Connections: Clutter Counteroffensive

   Making room for a better desk for my husband, shifting and sifting through towering stacks of papers, rearranging upstairs bedrooms where grandchildren sleep when they visit — and doing something about the heaps of toys, books, and games, which are clogging what is called the playroom — isn’t a bad way to begin a new year.
    Chris has semi-retired, going from full-time work at Pace University in Lower Manhattan to two days a week. After having what he refers to as a weekend marriage for 16 years, he will be here most of the time, now, and we have to find physical space for him to have a proper home office.

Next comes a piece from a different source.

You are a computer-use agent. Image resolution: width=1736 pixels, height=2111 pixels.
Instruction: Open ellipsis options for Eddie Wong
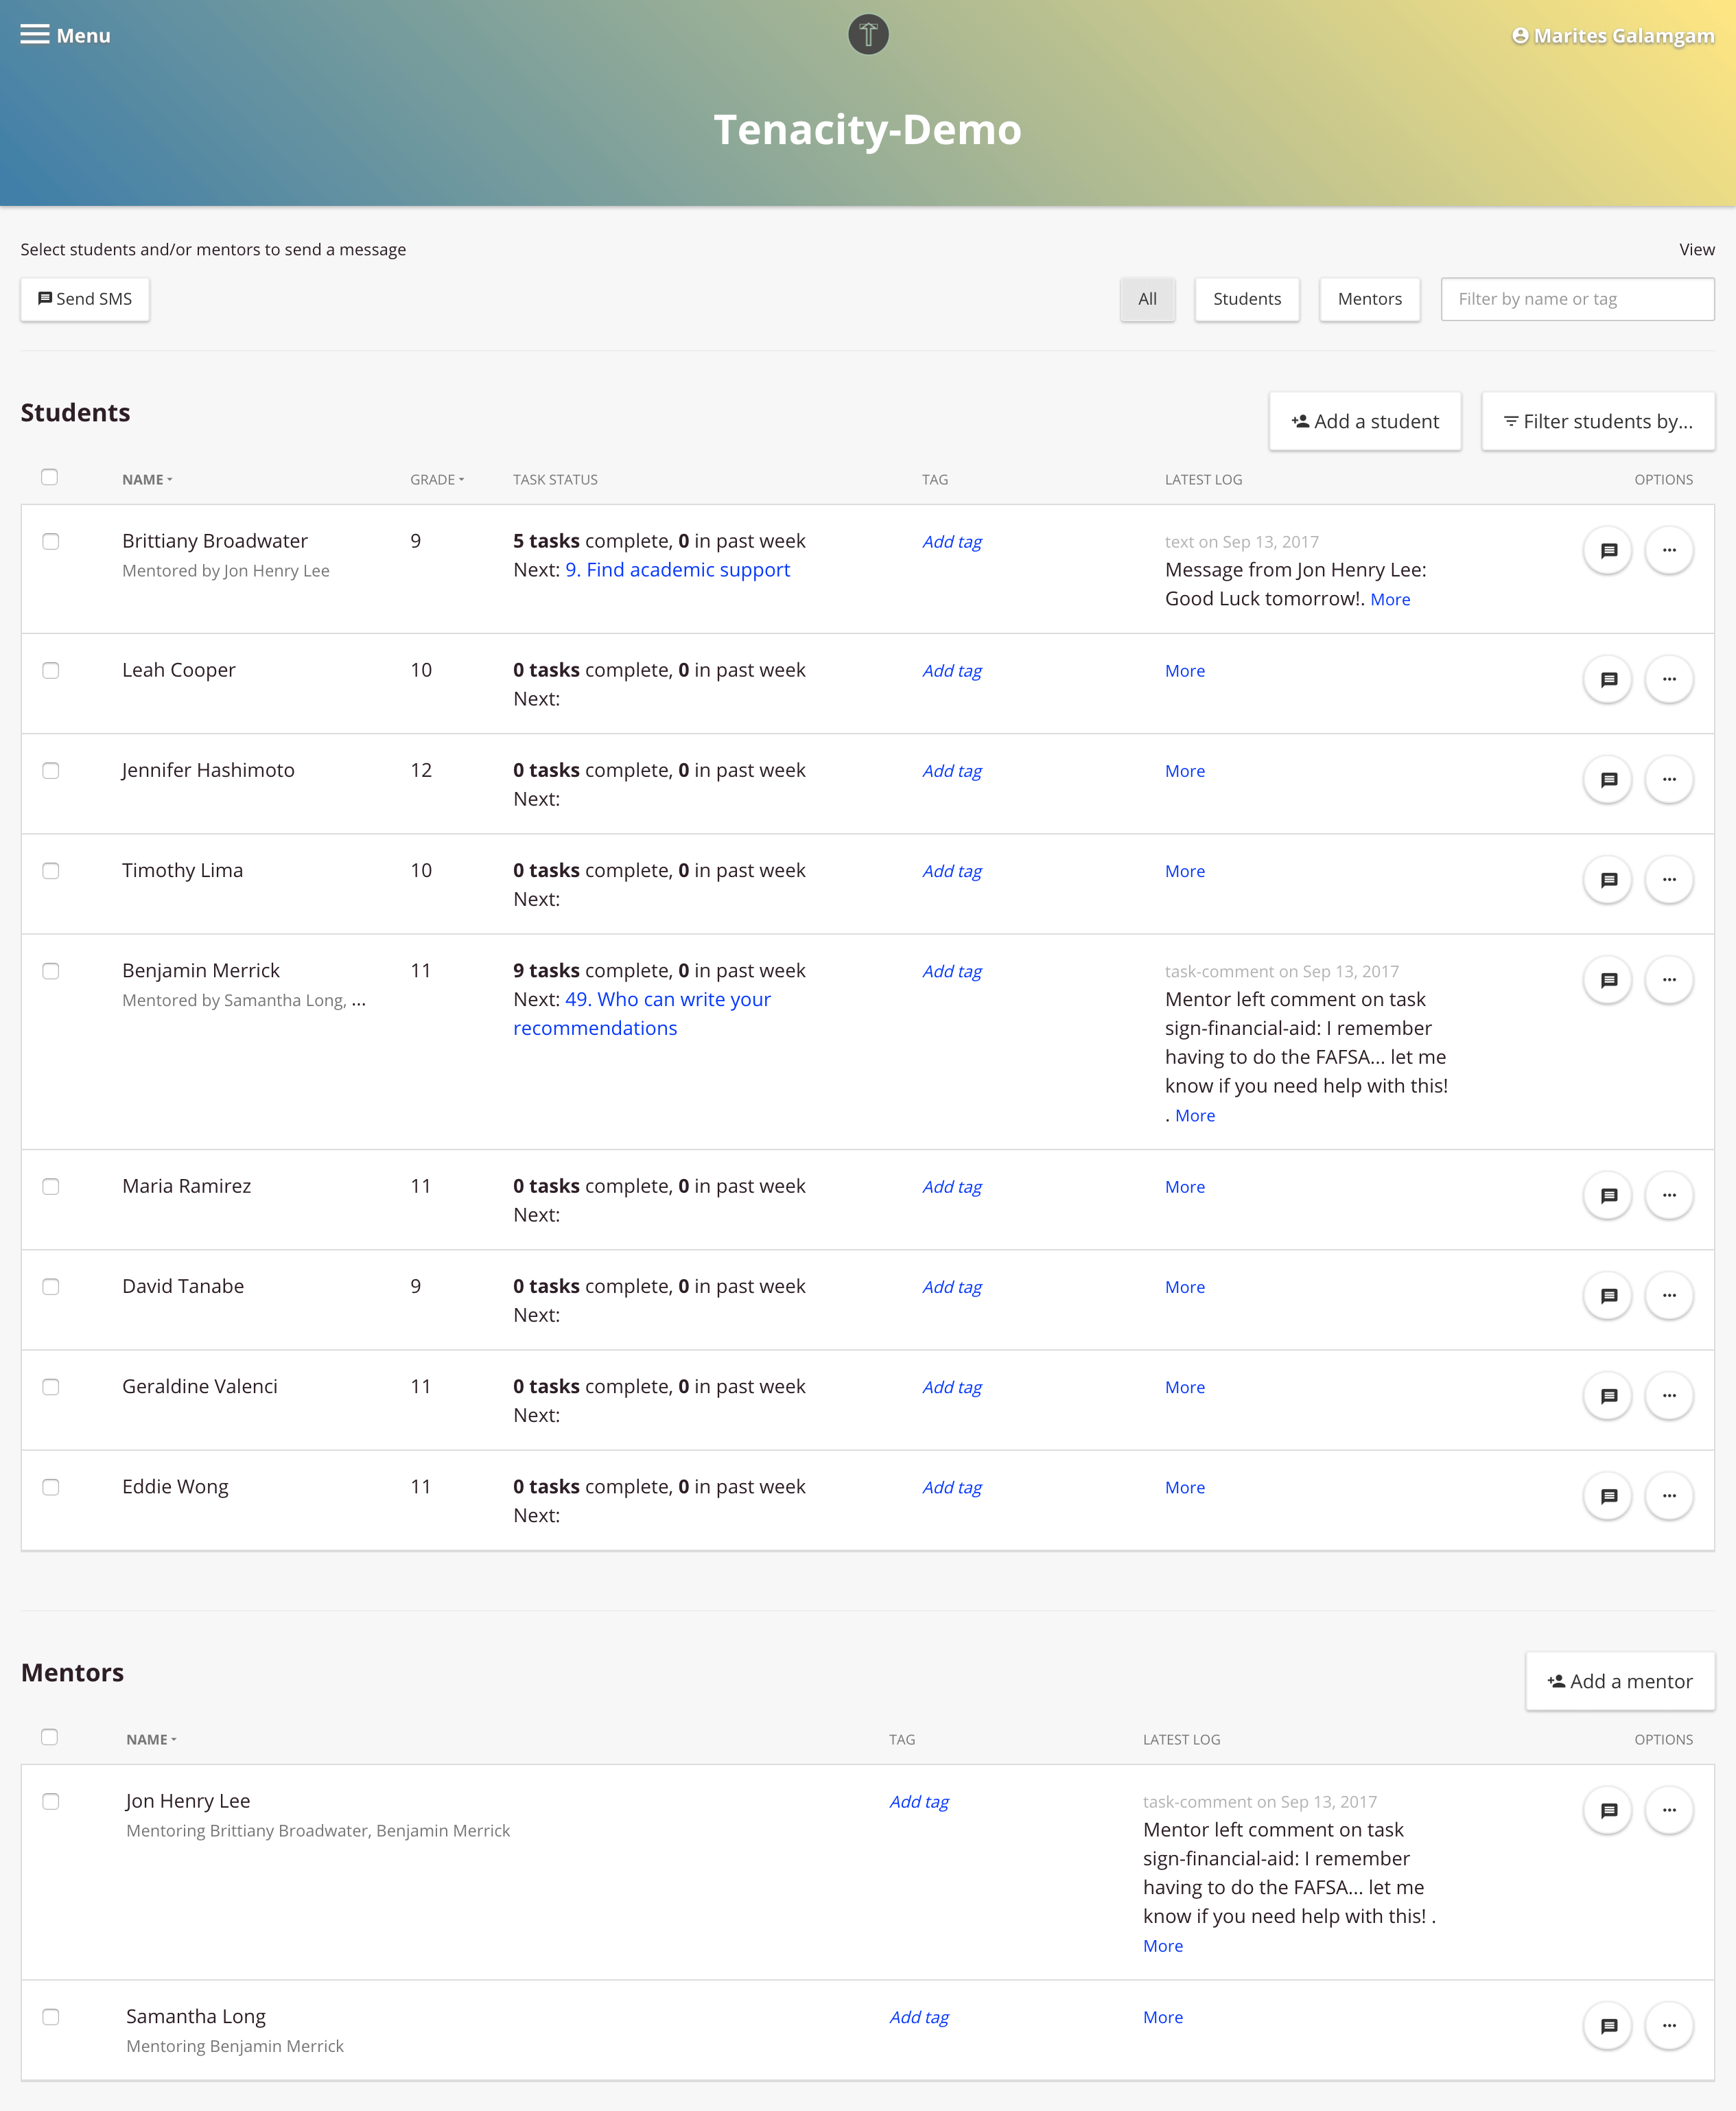1669,1496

    I wouldn’t call us hoarders, exactly, but we both do have a penchant for keeping and accumulating things that really aren’t necessary: brochures detailing last season’s opera schedule, newspaper clippings about sled-race dogs that we never did send to that grandchild, binders filled with warrantees for small appliances that broke years ago . . .
    We spent Sunday going through boxes and files that had accumulated, mine and his. It will feel good when things fall into place again, I am sure. Actually, it feels pretty good already, especially when I look under the bed and around the corner of the bedroom where we have two computer tables and see them uncluttered and swept clean.
    Of course, I’ve been officially semi-retired myself for some time — ever since my son David took over as editor of The Star. But in my case (what with the office right down the lane and the responsibilities I continue to have there), I have continued to work most of the week. Furthermore, even though I have one desk at home and another at the office, I haven’t found it possible to confine the work I do to the logical places. It tends to spread all over the house.
    I’m afraid my husband and I are workaholics, which is going to make organizing our time together more difficult.
    Meanwhile, the clean-sweep impulse took me upstairs, too. I got help moving two bookcases, one bed, a crib, and a dresser from one place to another on Sunday. We have books here from three generations of children. Since my own kids were small, I’ve loved having all sorts of interesting old hardcovers around,  especially from their father’s generation,  but enough is enough! It’s time to separate the wheat from the chaff and give away at least a few boxfuls. There’s a big bookcase upstairs of children’s books handed down in my husband’s family, too, and I suppose it’s time he figured out a better place for most of them.
    The living room is also in flux, or, I should say, it’s pretty much empty. A couch and three chairs have gone off to an upholsterer, and I’m not sure when they will be back. That encouraged me to have the floors waxed, however, and they’ve never looked better.
    To be honest, I’m not sure whether it was Chris’s new schedule that prompted this passion for reorganizing everything I can get my hands on or whether the mild weather this winter has fooled me into doing what might be called spring cleaning.  Whichever — it’s about time.